Они уже неслись на полной скорости, так что за кормой вздулась полоса пыли. А из странного разлома вдруг с воплем плюнула еще одна черная струя, вздымаясь на неведомую высоту. На Станции догадались выключить канал подъемника, и растущий черный столб оборвался и стал падать с неба исполинскими черными брызгами, одна из которых, размером в гору, чудом миновала танк.

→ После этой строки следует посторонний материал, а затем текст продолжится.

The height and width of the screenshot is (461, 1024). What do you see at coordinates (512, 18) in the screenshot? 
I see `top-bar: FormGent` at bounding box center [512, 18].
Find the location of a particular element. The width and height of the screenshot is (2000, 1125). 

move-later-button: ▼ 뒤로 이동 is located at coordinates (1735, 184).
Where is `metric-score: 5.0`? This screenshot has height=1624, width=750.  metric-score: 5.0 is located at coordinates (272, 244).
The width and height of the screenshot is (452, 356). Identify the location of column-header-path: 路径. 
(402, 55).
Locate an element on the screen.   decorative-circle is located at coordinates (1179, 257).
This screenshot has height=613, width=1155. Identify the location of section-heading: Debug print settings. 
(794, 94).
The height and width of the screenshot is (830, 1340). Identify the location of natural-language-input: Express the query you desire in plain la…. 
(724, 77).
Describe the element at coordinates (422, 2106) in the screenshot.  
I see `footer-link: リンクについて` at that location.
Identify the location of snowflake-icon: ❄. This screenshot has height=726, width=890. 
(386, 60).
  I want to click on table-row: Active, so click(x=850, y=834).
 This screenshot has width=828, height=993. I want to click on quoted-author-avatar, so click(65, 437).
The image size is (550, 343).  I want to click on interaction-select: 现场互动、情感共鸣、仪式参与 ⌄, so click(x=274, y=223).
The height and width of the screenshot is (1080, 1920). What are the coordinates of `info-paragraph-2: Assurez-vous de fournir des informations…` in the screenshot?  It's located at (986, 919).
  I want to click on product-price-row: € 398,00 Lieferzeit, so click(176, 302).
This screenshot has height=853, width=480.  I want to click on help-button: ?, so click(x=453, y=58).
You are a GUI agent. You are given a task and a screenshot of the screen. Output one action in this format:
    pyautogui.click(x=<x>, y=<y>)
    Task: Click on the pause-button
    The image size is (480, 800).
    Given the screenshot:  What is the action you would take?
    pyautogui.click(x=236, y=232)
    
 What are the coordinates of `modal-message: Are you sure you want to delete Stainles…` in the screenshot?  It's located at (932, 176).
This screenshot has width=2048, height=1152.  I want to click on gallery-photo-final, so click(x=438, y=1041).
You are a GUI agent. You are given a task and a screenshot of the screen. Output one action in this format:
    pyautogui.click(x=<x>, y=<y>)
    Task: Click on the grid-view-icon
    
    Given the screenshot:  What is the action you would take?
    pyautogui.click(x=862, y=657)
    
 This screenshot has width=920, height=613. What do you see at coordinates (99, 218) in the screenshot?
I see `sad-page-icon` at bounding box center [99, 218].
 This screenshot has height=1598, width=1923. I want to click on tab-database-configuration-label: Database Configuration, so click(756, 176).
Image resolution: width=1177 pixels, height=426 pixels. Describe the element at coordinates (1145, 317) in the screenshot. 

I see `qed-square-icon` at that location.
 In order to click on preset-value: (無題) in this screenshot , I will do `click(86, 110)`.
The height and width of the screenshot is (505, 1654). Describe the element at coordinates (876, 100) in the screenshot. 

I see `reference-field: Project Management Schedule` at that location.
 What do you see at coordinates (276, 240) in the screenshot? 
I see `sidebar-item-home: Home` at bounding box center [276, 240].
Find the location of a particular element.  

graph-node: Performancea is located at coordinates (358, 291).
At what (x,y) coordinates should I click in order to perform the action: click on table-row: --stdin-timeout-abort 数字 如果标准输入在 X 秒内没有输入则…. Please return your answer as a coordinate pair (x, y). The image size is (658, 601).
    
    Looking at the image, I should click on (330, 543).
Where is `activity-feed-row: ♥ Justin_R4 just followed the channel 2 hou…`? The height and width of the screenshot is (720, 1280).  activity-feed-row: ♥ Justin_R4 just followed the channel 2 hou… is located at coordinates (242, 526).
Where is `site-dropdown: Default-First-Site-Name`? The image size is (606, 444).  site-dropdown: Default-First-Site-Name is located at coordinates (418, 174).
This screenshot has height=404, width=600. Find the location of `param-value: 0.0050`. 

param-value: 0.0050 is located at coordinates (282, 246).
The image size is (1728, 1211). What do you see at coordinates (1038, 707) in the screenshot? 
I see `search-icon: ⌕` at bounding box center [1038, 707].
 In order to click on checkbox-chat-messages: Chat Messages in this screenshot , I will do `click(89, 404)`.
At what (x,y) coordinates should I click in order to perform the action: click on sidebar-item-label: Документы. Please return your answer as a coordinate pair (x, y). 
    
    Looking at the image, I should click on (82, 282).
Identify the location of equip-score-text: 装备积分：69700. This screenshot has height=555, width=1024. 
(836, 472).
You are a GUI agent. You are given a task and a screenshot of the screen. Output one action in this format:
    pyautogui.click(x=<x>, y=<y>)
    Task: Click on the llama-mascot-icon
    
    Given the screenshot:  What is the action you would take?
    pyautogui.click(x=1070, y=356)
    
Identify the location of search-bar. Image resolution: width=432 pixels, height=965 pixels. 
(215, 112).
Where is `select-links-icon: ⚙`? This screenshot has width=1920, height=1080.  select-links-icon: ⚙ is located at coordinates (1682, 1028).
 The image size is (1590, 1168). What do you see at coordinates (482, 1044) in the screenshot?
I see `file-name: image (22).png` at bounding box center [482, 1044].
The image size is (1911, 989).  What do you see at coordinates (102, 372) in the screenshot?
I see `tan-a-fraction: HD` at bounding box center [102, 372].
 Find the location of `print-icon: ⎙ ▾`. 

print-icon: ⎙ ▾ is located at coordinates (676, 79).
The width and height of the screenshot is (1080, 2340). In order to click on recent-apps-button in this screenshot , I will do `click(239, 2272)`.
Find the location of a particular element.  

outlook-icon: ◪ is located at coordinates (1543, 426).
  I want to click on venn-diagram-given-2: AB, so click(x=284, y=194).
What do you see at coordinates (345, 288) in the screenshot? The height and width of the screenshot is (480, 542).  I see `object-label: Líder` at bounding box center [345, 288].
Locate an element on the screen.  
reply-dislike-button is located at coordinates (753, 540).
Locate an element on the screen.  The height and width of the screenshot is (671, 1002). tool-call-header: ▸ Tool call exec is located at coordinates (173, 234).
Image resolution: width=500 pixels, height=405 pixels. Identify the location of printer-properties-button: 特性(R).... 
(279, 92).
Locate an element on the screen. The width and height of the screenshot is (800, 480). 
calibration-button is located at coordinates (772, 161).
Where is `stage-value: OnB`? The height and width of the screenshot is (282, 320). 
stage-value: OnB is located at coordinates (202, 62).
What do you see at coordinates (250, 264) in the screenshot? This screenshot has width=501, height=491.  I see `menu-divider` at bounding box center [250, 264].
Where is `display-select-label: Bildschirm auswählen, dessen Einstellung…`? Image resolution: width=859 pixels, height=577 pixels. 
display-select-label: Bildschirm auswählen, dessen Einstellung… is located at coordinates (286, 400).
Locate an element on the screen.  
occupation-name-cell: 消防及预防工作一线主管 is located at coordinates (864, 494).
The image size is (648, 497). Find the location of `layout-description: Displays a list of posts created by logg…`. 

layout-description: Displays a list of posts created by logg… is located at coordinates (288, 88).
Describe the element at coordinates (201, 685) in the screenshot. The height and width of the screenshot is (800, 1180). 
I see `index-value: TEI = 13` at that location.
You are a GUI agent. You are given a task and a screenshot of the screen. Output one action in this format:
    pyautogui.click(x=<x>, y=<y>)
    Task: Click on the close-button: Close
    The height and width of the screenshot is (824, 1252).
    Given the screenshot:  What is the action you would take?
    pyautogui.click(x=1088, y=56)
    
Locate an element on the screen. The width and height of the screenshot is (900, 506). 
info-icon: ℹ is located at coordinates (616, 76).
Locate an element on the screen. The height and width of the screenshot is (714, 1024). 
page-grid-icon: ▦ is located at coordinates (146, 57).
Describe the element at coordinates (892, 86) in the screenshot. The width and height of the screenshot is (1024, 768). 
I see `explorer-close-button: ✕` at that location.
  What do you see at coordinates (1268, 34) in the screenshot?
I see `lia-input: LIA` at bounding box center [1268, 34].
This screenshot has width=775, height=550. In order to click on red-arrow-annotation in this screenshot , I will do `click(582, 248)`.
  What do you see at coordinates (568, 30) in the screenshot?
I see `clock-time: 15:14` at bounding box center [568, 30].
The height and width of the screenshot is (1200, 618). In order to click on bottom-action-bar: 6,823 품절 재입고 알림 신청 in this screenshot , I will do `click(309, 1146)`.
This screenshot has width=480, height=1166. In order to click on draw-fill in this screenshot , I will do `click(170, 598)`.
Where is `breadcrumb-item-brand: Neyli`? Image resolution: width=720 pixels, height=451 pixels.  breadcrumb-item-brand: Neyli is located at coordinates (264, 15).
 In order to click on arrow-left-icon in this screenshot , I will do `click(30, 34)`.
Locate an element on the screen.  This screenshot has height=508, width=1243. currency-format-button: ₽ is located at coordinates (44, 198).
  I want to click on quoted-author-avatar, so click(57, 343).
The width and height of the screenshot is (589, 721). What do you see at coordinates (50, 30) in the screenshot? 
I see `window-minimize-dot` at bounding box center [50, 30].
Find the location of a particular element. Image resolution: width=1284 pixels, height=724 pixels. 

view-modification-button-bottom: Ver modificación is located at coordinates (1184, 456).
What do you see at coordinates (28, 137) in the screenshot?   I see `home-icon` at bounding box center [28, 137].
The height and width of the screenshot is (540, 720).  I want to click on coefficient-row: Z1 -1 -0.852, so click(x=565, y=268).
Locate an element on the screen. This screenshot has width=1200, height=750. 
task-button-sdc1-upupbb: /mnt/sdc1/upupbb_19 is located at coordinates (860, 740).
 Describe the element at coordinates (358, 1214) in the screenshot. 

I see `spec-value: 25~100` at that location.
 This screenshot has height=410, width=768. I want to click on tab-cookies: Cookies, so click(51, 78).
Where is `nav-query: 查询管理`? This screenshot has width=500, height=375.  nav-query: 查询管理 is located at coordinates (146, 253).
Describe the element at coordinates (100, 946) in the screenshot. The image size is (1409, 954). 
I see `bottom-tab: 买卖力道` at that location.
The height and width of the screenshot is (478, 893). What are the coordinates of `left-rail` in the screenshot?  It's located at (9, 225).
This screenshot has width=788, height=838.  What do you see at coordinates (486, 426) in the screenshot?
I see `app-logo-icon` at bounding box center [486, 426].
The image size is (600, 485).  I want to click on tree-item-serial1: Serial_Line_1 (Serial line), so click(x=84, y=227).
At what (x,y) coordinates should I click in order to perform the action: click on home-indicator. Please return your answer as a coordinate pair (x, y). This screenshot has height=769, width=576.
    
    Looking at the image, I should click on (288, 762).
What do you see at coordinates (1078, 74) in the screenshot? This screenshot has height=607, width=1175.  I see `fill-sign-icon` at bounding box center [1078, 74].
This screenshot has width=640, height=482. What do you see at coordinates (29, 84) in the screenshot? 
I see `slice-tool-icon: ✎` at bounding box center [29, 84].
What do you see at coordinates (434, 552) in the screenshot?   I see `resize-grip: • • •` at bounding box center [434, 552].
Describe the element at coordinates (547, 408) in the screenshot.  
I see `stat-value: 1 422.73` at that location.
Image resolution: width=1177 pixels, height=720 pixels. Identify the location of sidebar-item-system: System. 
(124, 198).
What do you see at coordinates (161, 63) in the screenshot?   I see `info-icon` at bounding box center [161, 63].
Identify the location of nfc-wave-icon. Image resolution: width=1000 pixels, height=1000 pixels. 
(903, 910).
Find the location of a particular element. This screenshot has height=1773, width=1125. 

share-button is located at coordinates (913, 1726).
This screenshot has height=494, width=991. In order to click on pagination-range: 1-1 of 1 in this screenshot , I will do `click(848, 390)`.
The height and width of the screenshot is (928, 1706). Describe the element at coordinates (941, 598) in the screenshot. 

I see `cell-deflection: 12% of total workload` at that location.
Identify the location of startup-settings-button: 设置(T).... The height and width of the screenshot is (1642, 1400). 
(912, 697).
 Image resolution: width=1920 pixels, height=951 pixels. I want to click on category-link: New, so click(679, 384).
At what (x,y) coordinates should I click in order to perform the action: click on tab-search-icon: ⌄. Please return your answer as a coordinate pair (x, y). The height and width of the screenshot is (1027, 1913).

"Паутин" объявилось необычайно много, они суетились в воздухе, не замечая танка, но Грехову наблюдать за происходящим было некогда, и он не увидел, чем кончилось жуткое в своей мощи и непонятности явление.
Танк с ходу углубился в первую из "улиц" Города, уходящую черной лавовой рекой в глубь призрачного, насыщенного голубоватым туманом свечения массива. Здесь тоже роились "паутины", большинство их унеслось к месту падения иглокола, остальные выстраивались в одну громадную сеть, накрывающую Город сверху. Почему-то взгляд Города был легче переносим, а может, люди отвлекались от анализа своих ощущений.
Во всяком случае мозг справлялся с влиянием постороннего психотронного излучения. Приемники перестали греметь, и в ватной шелестящей тишине они вдруг услышали... плач ребенка!